Below are the records. Reproduce exactly the lines from the one containing "Where should I" through the final line, and omit any pictures.

- Available data -
☆ ☆ ☆ ☆ ☆ ☆ ☆

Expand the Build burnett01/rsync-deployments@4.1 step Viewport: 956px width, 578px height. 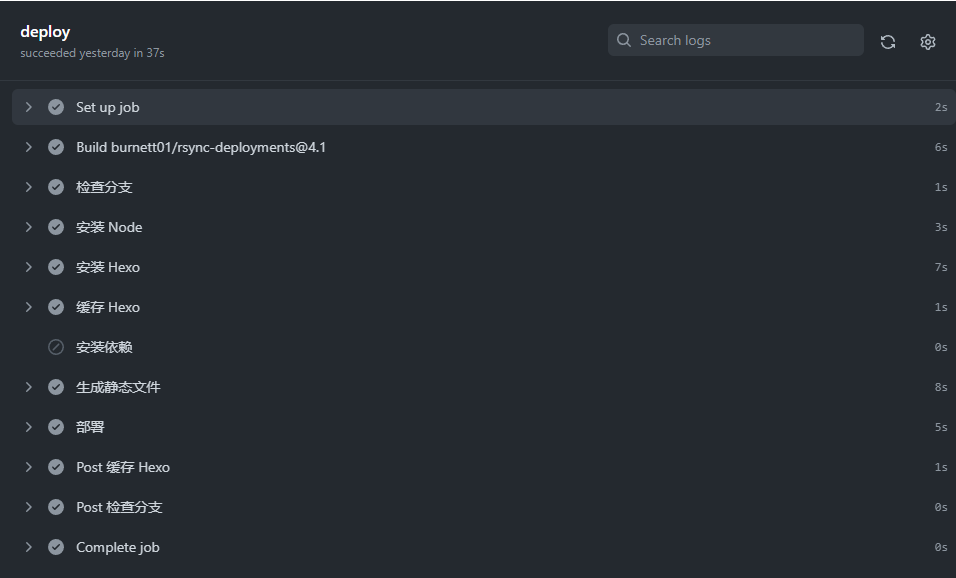tap(29, 147)

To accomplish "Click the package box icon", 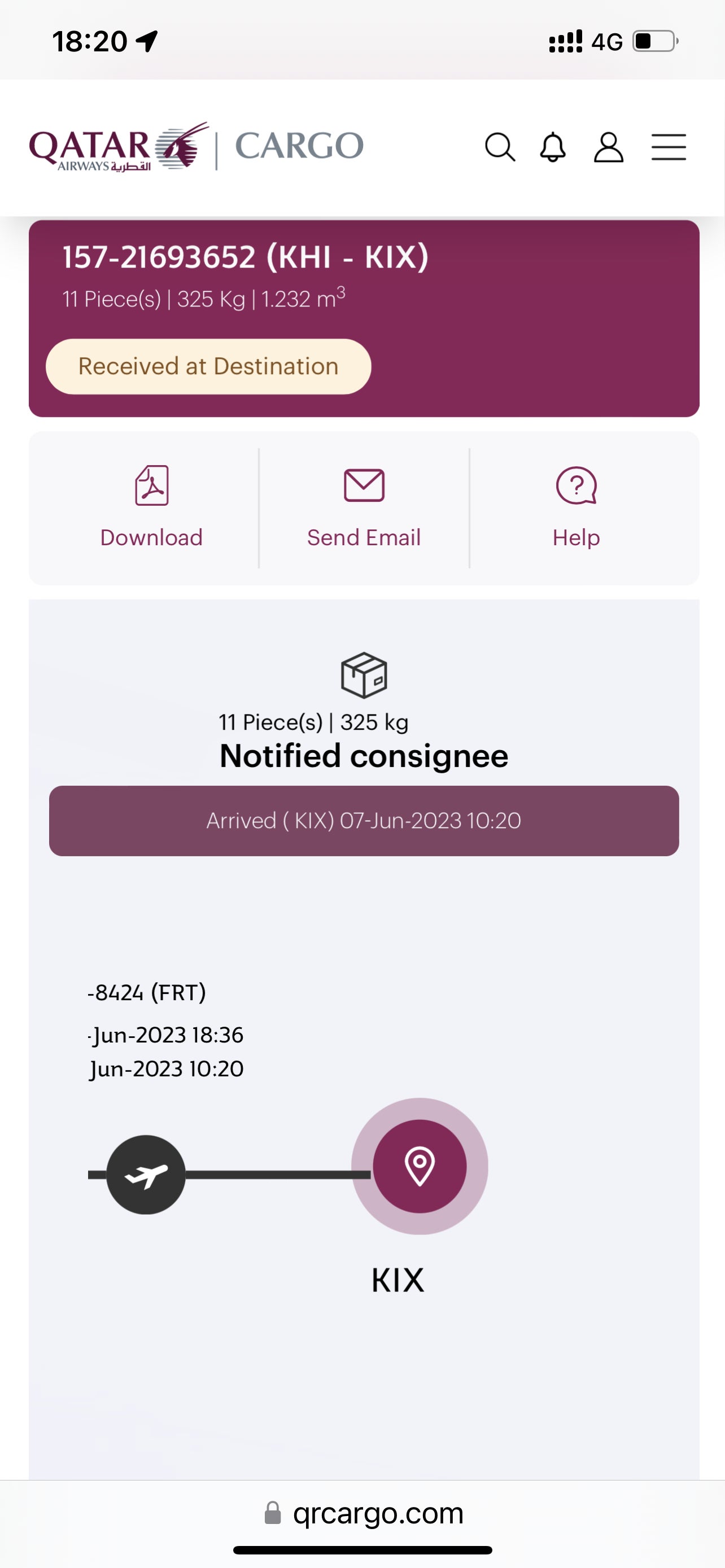I will coord(364,675).
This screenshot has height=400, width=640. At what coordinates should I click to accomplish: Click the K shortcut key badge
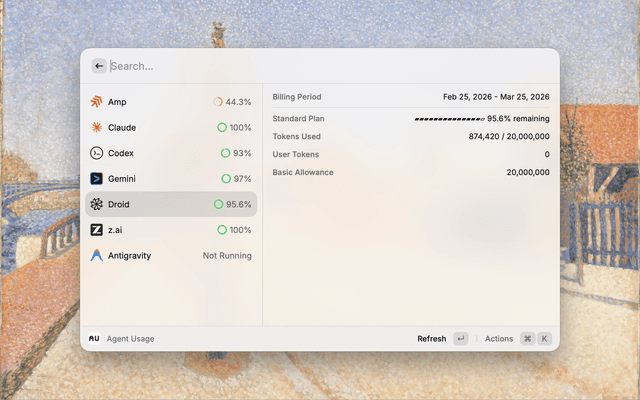click(x=545, y=339)
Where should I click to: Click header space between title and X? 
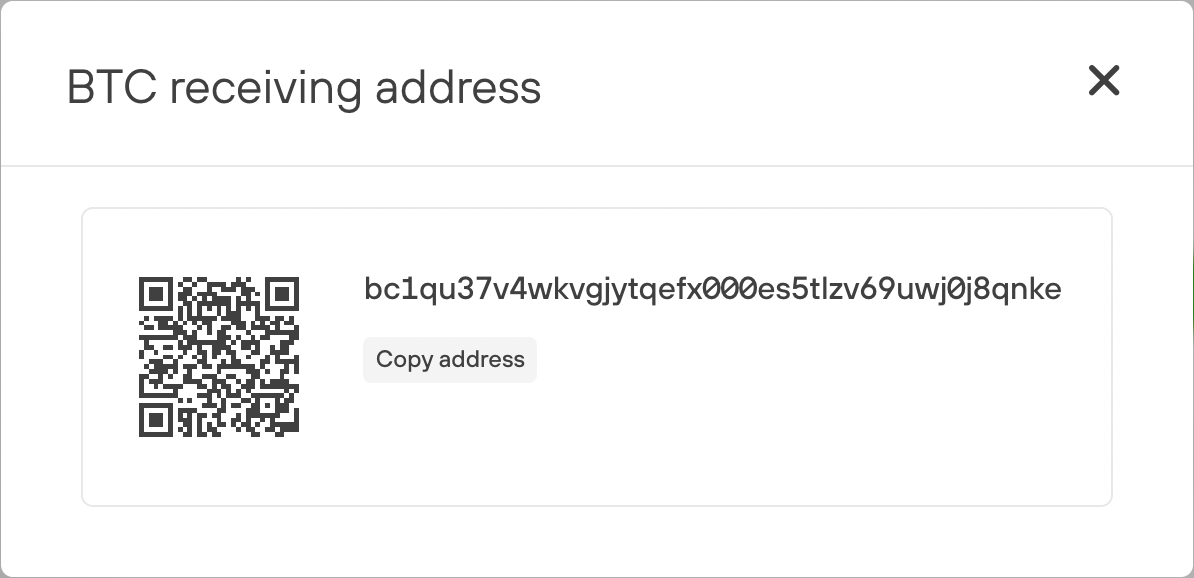[x=815, y=84]
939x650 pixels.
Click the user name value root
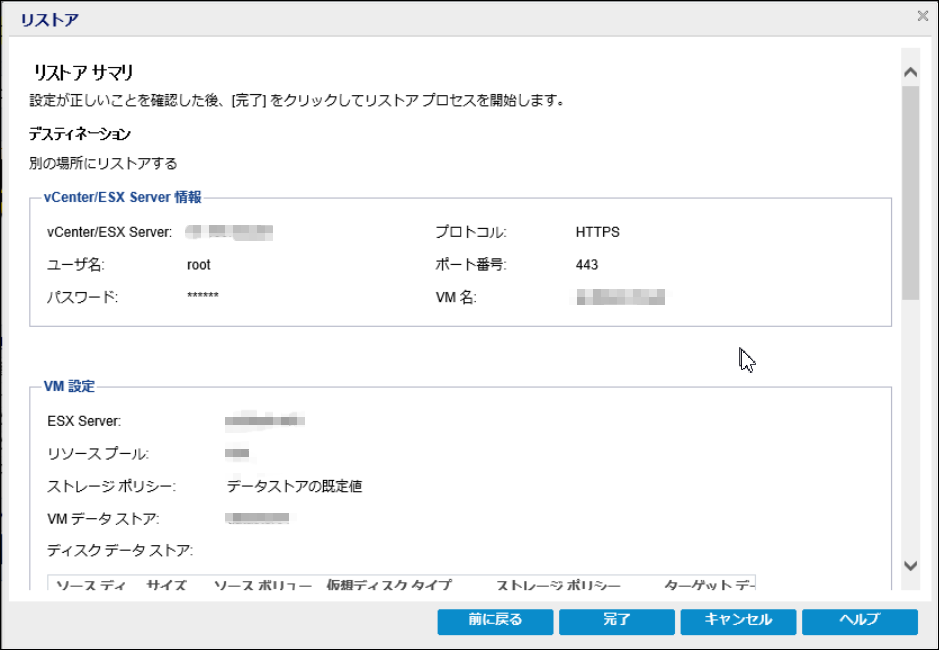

☆ ☆ ☆ ☆ ☆ ☆ ☆

- Response for this exercise -
Where should I click to: Click header space between title and X? 
[x=815, y=84]
939x650 pixels.
Click the user name value root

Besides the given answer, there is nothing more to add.